- [About this exercise] Reproduce exactly the lines below, starting at the line that contains "Task: Pause the running scan" and ending with the last line of the records, both included; leave out any pictures.

*** The data

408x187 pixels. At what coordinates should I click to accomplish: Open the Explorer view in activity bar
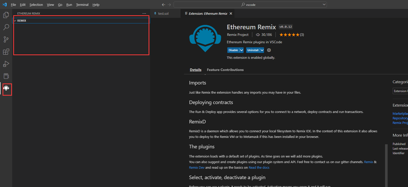pyautogui.click(x=6, y=15)
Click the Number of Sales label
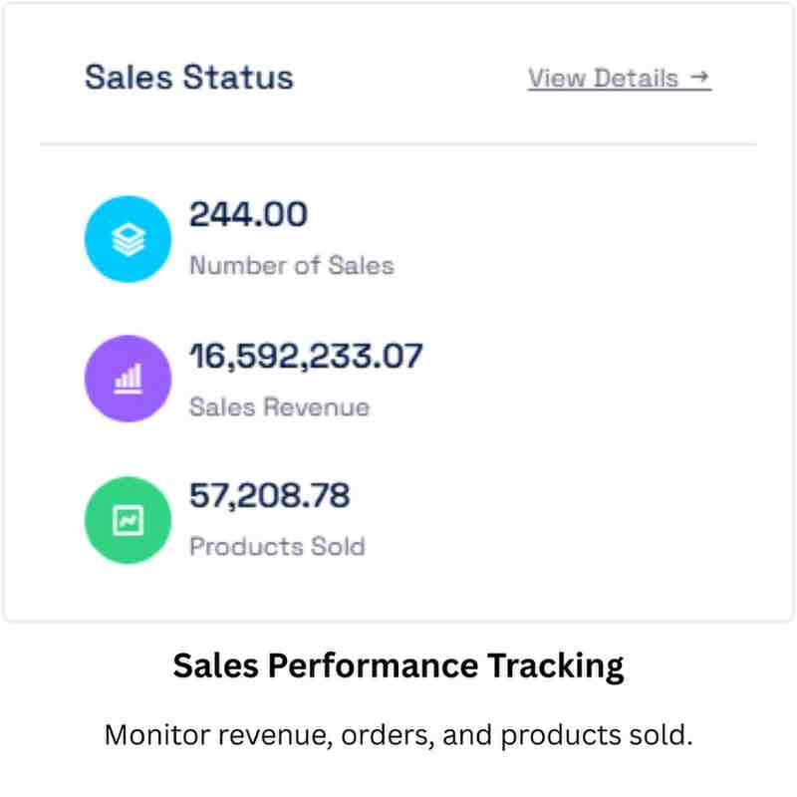797x797 pixels. (x=292, y=266)
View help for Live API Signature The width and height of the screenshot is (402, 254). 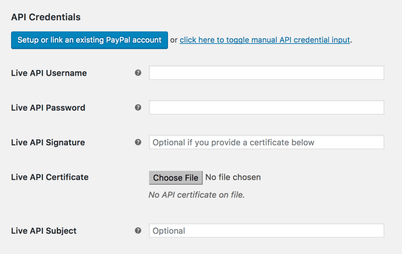point(138,142)
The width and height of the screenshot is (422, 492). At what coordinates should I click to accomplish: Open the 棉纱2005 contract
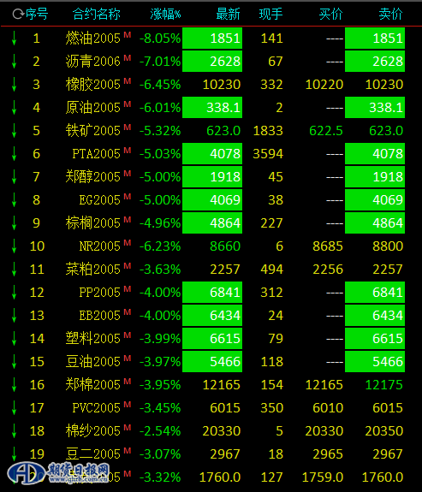point(93,430)
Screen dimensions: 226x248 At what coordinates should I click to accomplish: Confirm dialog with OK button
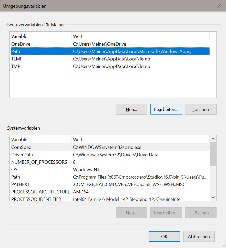pyautogui.click(x=164, y=236)
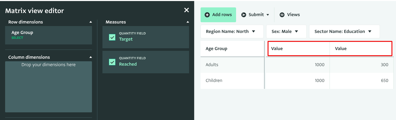Click the Adults row label
The height and width of the screenshot is (120, 396).
[x=212, y=65]
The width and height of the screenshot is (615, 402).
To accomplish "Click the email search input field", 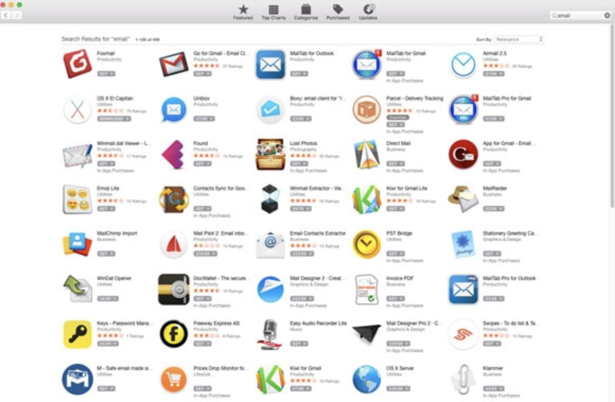I will click(578, 15).
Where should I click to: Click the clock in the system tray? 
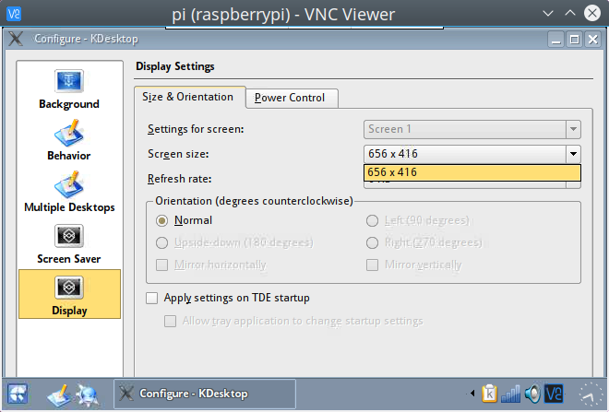tap(591, 394)
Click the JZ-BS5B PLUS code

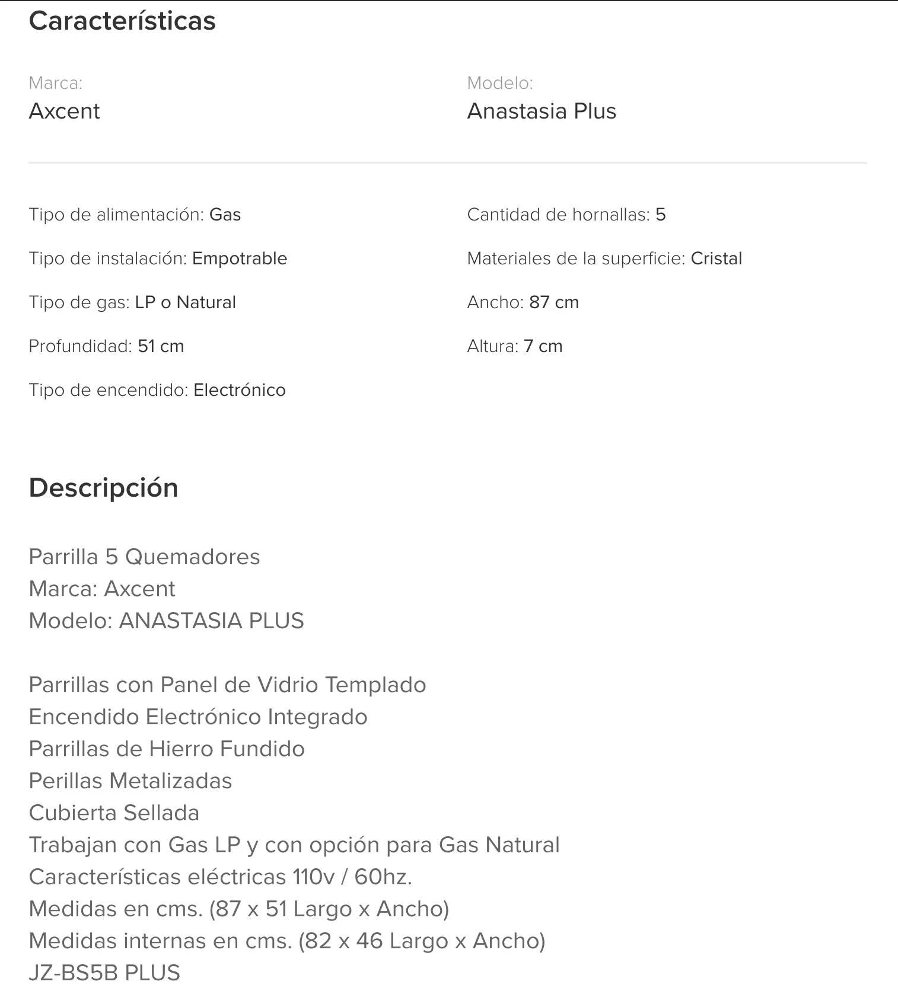point(104,973)
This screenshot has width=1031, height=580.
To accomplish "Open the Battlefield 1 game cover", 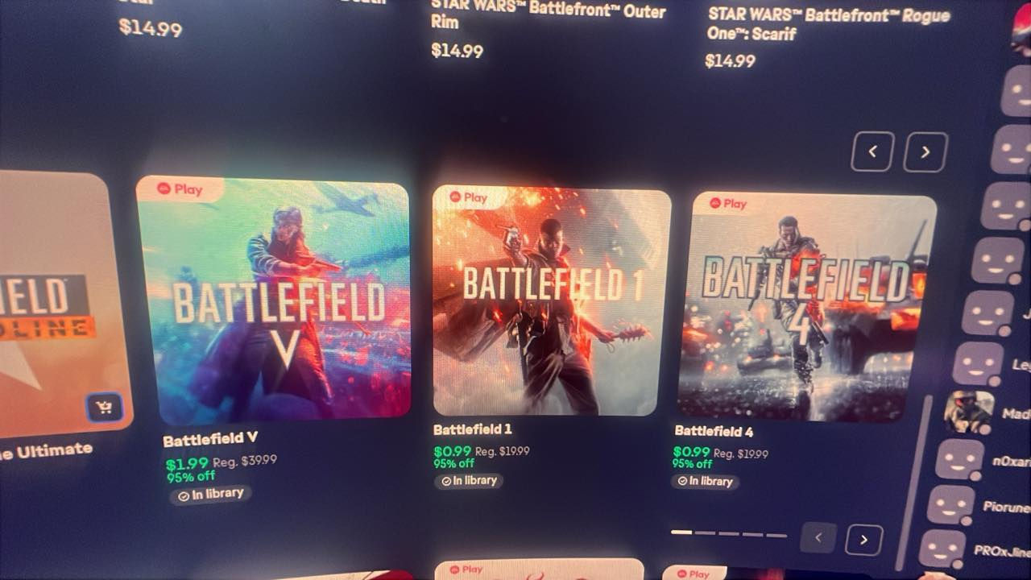I will pos(552,300).
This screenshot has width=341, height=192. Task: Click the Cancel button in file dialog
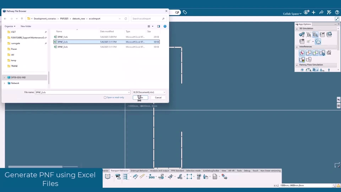point(158,97)
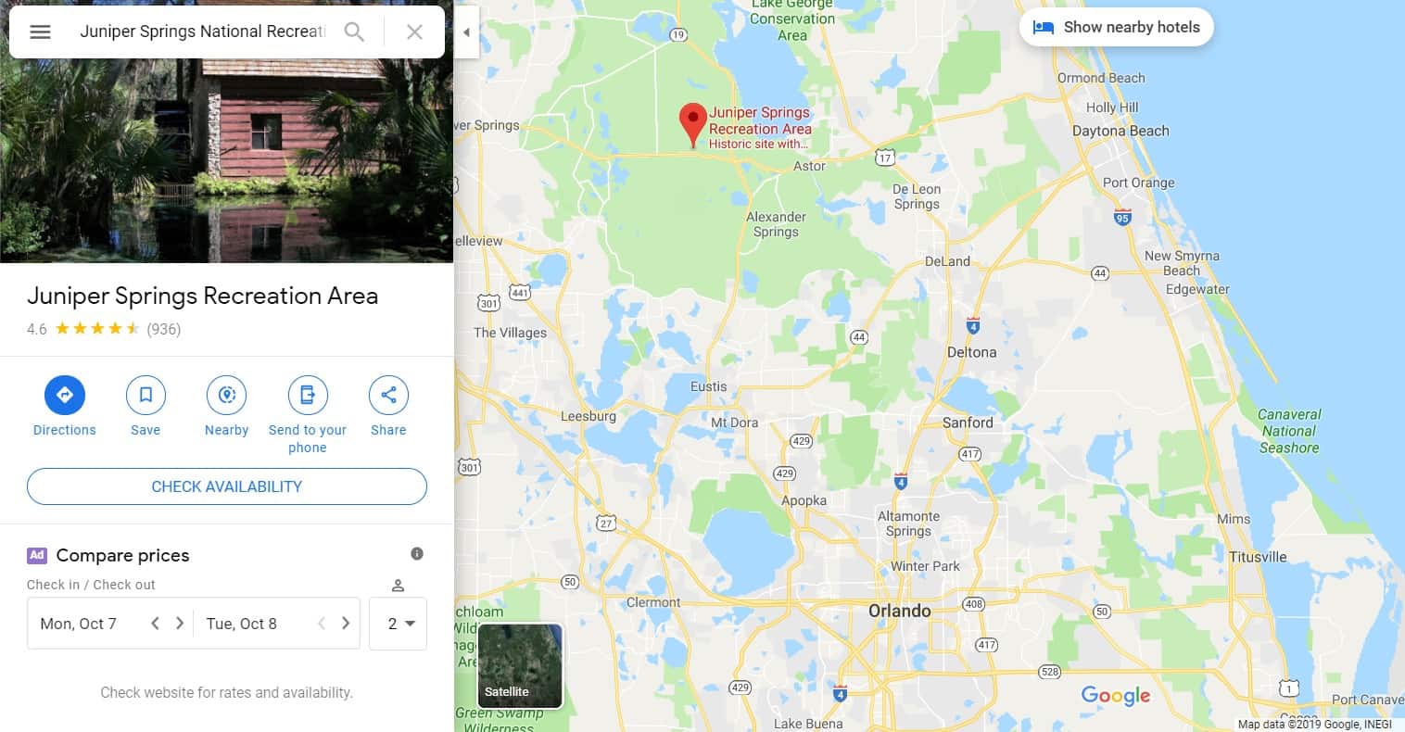Screen dimensions: 1405x732
Task: Open Directions for Juniper Springs
Action: coord(65,395)
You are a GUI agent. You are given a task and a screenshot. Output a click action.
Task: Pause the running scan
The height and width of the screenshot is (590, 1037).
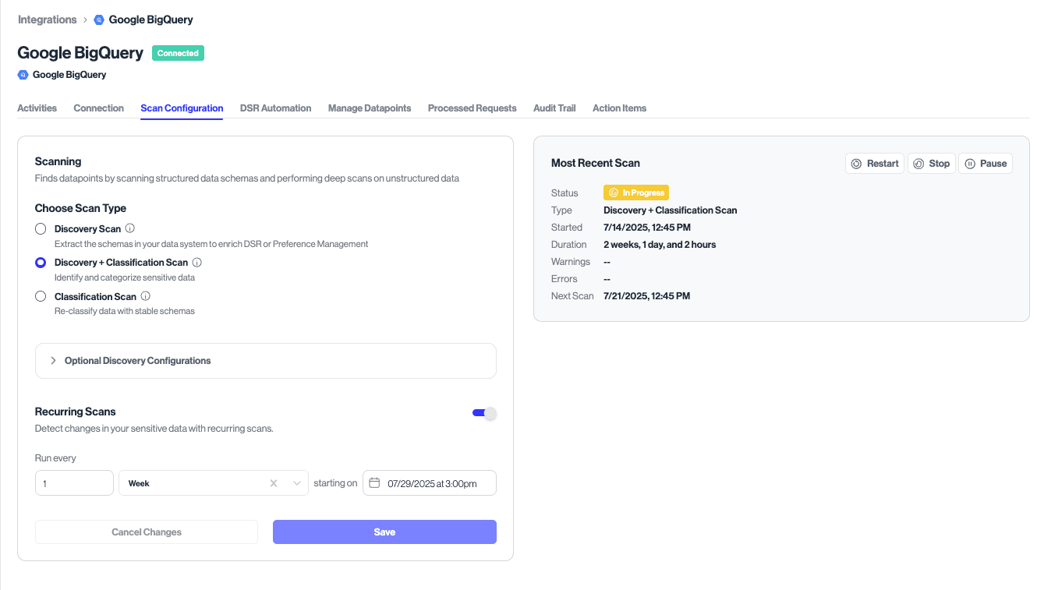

******

- [Your solution]
Task: Pause the running scan
The height and width of the screenshot is (590, 1037).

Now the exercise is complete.